Richard Strauss: Four last songs


Right now I'm listening to Jessye Norman singing "Beim Schlafengehen" and still cannot believe there is such a beautiful thing on this earth! It is so wondrous that everything and everyone else must be made a bit better by it. I first listened to this recording 25 years ago and didn't understand it, much less appreciate it. In 1987 I ran across the sheet music in an antique store in Mittenwald, where I could easily imagine Strauss himself had left it before going to dinner before performing his music for the guests in that town.
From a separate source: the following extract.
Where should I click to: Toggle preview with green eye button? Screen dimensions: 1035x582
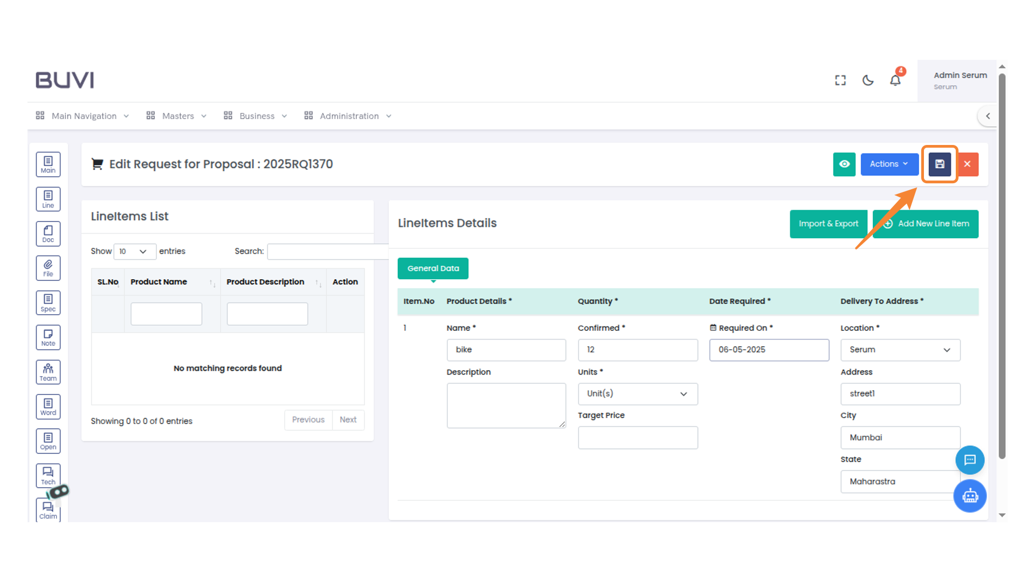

But I'm digressing, something I find quite easy to do here on this blog.
I first came to appreciate "Beim Schlafengehen" while listening to the cycle with Elisabeth, a quite mystically gifted person I got to know while teaching at the Goethe Institut. She was telling me about a former boyfriend on the Canary Islands who had passed away but whose presence was still with her and which entered the room as we listened to the Swiss soprano Lisa della Casa singing the songs that evening. I may also have been feeling faint because we hadn't eaten very much and it was getting late, but I'll bet Antonio's soul was also getting in on the action, too.
What did I not understand about the music the first time I heard it? The operatic quality of the melodic line may have turned me off. The seemingly muddled orchestration - with strings moving up and woodwinds moving down apparently at random - could have confused me. The poetic texts and modern harmonies could have hard to get my head around.
But if you open your heart to these pieces, they will reward you in unknown ways. Listen to them with a lover by the light of a candle (even Nirvana would probably sound good that way!). Kiri te Kanawa's recording with Georg Solti is also worth listening to for the beauty of her voice.
The recording artists were free to arrange the four songs in the order they preferred. I suggest you listen to "Beim Schlafengehen" last because it is - for me at least - the ultimate in the vocal arts. When the soprano and orchestra soar in the last verse on "Und die Seele", I get goosebumps. But they are just getting started! The words and music are woven together perfectly in that verse - "Nacht" is a low note. "Schweben" soars. "Leben" is composed to be sung affirmatively. The soul lives deeply and thousandfold!

Nun der Tag mich mud gemacht,
Soll mein sehnliches Verlangen
Freundlich die gestirnte Nacht
Wie ein müdes Kind empfangen.


Now that day has tired me,
My spirits long for
Starry night kindly
To enfold them, like a tired child.

Hände, lasst von allem Tun,
Stirn, vergiss du alles Denken,
Alle meine Sinne nun
Wollen sich in Schlummer senken.


Hands, leave all your doing;
Brow, forget all your thoughts.
Now all my senses
Want to sink themselves into slumber.

Und die Seele unbewacht
Will in freien Flügen schweben,
Um im Zauberkreis der Nacht
Tief und tausendfach zu leben.


And the soul unwatched,
Would soar in free flight
till, in the magic circle of night,
It lives deeply and a thousandfold.

An enormously intelligent and sensitive Facebook friend of mine recommended this recording of Charlotte Margiono singing "Beim Schlafengehen". We often share music tips and here he was right on. While the Dutch singer doesn't have the power of Jessye Norman nor the crystal clear voice of Lisa della Casa, she seems to combine the best of both worlds in this live performance from 1991 in the Concertgebouw Amsterdam.